*PROVIDED DATA*
**********
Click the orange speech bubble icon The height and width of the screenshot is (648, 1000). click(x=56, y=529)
**********
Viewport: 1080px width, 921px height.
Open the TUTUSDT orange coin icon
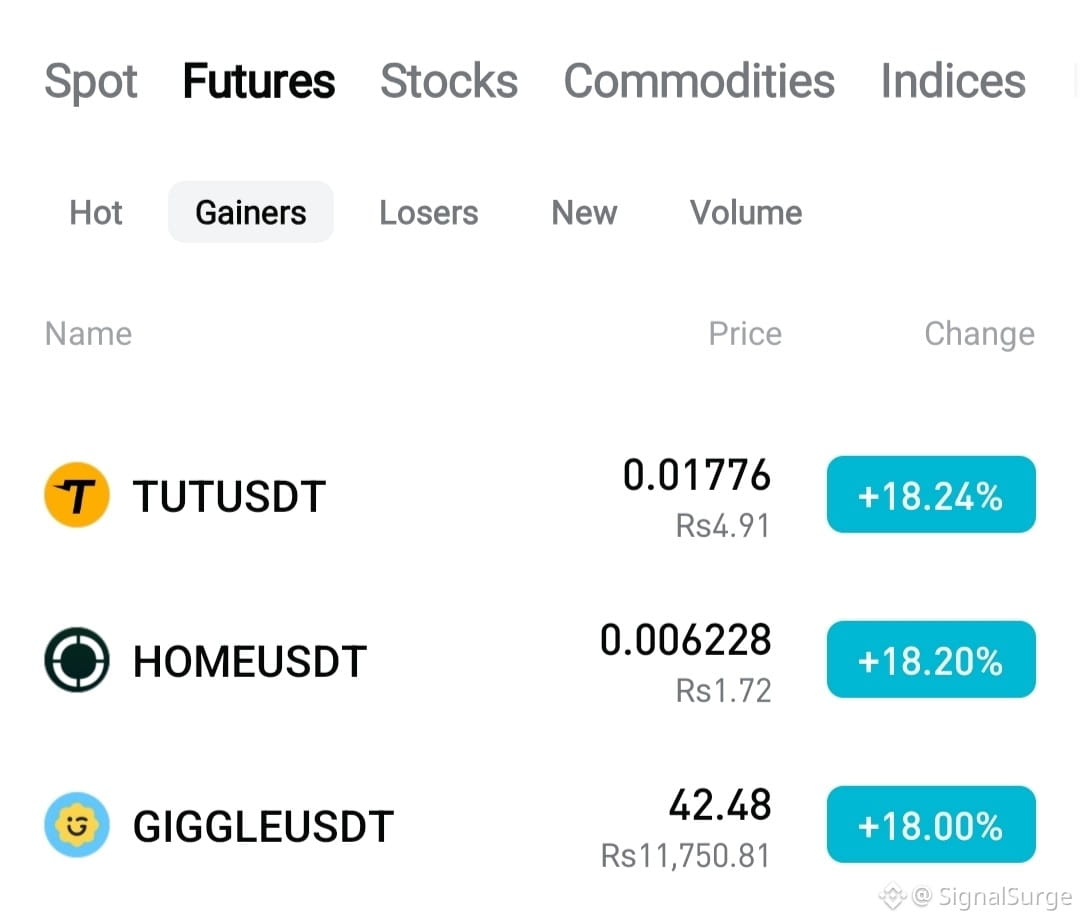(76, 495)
**********
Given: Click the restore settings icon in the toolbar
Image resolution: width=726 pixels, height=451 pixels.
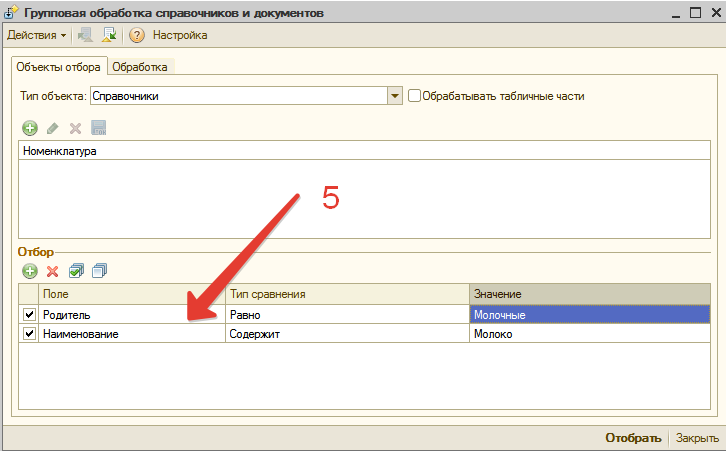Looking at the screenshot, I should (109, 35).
**********
*WHAT THE EXERCISE ASKS*
Which lines of the records contain the string "Click", matching case exactly? Gather each such line and copy it out in full.

*FINISHED TASK*
Click the orange speech bubble icon The height and width of the screenshot is (648, 1000). click(x=56, y=529)
Given: Click the restore settings icon in the toolbar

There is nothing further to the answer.